MindsDB provides the TO_MARKDOWN() function that lets users extract the content of their documents in markdown by simply specifying the document path or URL. This function is especially useful for passing the extracted content of documents through LLMs or for storing them in a Knowledge Base.

Prerequisites

To enable the use of a LLM with the TO_MARKDOWN() function in MindsDB, choose one of the available model providers and define the following environment variables.

This function can be executed with or without the help of a LLM. The use of a LLM is optional, and the function will work without it. For most documents, the content can be extracted without the need for a LLM. However, in the followig cases, using a LLM is recommended:

  • When PDF documents contain images, the LLM can generate descriptions for those images.
  • When the document itself is an image, the LLM can generate a description of the image content.

Usage

You can use the TO_MARKDOWN() function to extract the content of your documents in markdown format. The arguments for this function are:

  • file_path_or_url: The path or URL of the document you want to extract content from.
  • use_llm: A boolean value that indicates whether to use a LLM for generating the markdown content. If set to True, the environment variables for the LLM provider must be set. If set to False, the function will work without a LLM.

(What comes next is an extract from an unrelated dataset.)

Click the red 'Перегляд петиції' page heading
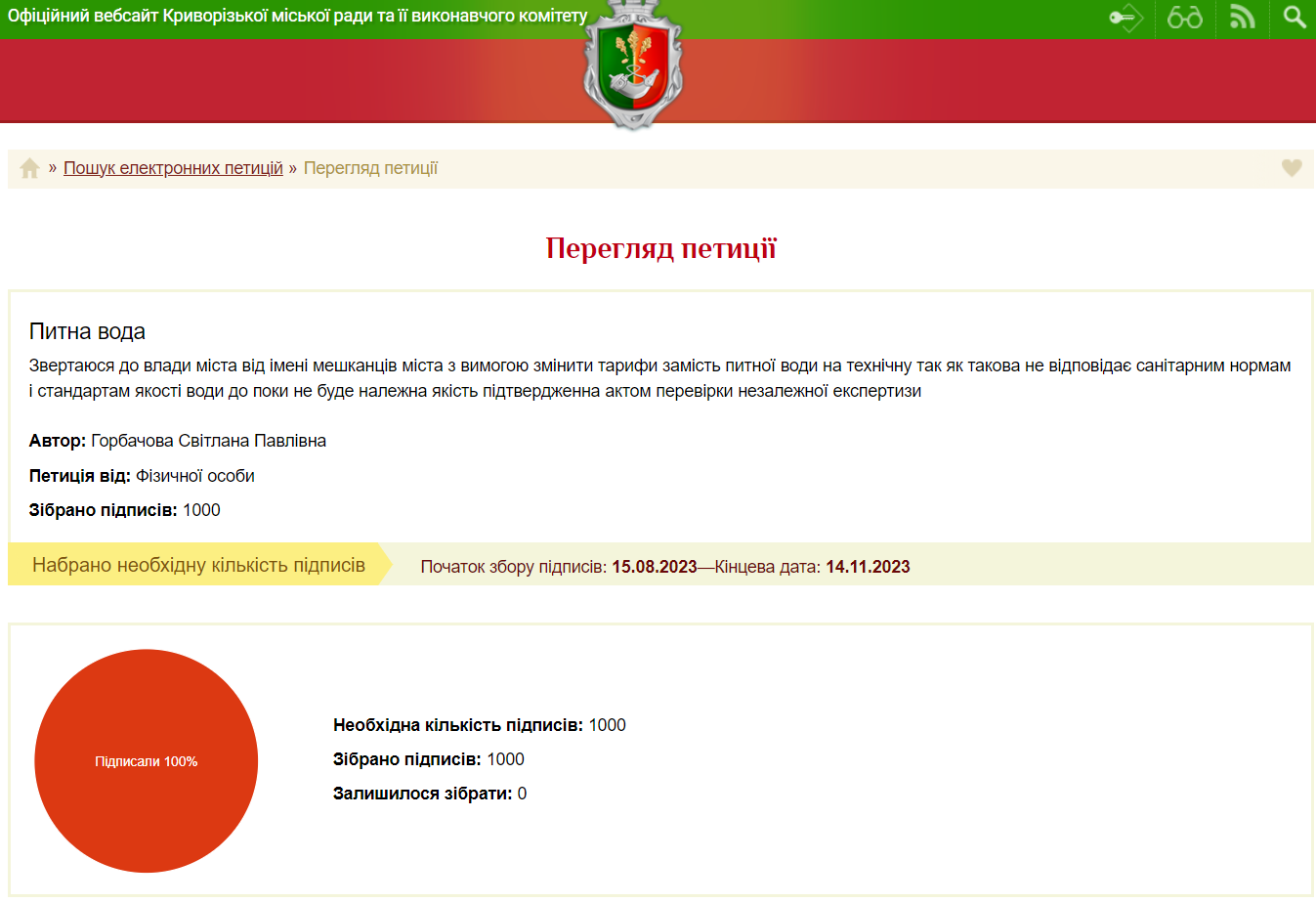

The following example shows how to use the TO_MARKDOWN() function with a PDF document without using a LLM:

SELECT TO_MARKDOWN('https://www.princexml.com/howcome/2016/samples/invoice/index.pdf', False);

Here is the output:

+------------------------------------------+
| to_markdown                              |
+------------------------------------------+
| '\nInvoice\n\n\nYesLogic Pty. Ltd.\n7 / 39 Bouverie St\nCarlton VIC 3053\nAustralia\n\n\nwww.yeslogic.com\nABN 32 101 193 560\n\nCustomer Name\nStreet\nPostcode City\nCountry\n\n\nInvoice date:\nNov 26, 2016\nInvoice number:\n161126\nPayment due:\n30 days after invoice date\n\n\nDescription\nFrom\nUntil\nAmount\n\nPrince Upgrades & Support\nNov 26, 2016\nNov 26, 2017\nUSD $950.00\n\nTotal\nUSD $950.00\n\n\nPlease transfer amount to:\n\n\nBank account name:\nYes Logic Pty Ltd\nName of Bank:\nCommonwealth Bank of Australia (CBA)\nBank State Branch (BSB):\n063010\nBank State Branch (BSB):\n063010\nBank State Branch (BSB):\n063019\nBank account number:\n13201652\nBank SWIFT code:\nCTBAAU2S\nBank address:\n231 Swanston St, Melbourne, VIC 3000, Australia\n\n\nThe BSB number identifies a branch of a financial institution in Australia. When transferring money to Australia, the\nBSB number is used together with the bank account number and the SWIFT code. Australian banks do not use IBAN\nnumbers.\n\n\nwww.yeslogic.com\n\n' |
+------------------------------------------+

The following example shows how to use the TO_MARKDOWN() function with a PDF document using a LLM:

SELECT TO_MARKDOWN('https://www.princexml.com/howcome/2016/samples/invoice/index.pdf', True);
+------------------------------------------+
| to_markdown                              |
+------------------------------------------+
| '![The image features a simple design of a purple arrow that starts in a curved shape on the left and transitions into a straight line on the right. The arrow appears to be pointing to the right, indicating direction or movement. The overall style is minimalistic and clean.](image_1_1.png)\nInvoice\nYesLogic Pty. Ltd.\n7 / 39 Bouverie St\nCarlton VIC 3053\nAustralia\nwww.yeslogic.com\nABN 32 101 193 560\nCustomer Name\nStreet\nPostcode City\nCountry\nInvoice date:\nNov 26, 2016\nInvoice number:\n161126\nPayment due:\n30 days after invoice date\nDescription\nFrom\nUntil\nAmount\nPrince Upgrades & Support\nNov 26, 2016\nNov 26, 2017\nUSD $950.00\nTotal\nUSD $950.00\nPlease transfer amount to:\nBank account name:\nYes Logic Pty Ltd\nName of Bank:\nCommonwealth Bank of Australia (CBA)\nBank State Branch (BSB):\n063010\nBank State Branch (BSB):\n063010\nBank State Branch (BSB):\n063019\nBank account number:\n13201652\nBank SWIFT code:\nCTBAAU2S\nBank address:\n231 Swanston St, Melbourne, VIC 3000, Australia\nThe BSB number identifies a branch of a financial institution in Australia. When transferring money to Australia, the\nBSB number is used together with the bank account number and the SWIFT code. Australian banks do not use IBAN\nnumbers.\nwww.yeslogic.com\n\n' |
+------------------------------------------+

The output includes the markdown content of the document, including the LLM-generated descriptions for any images within it.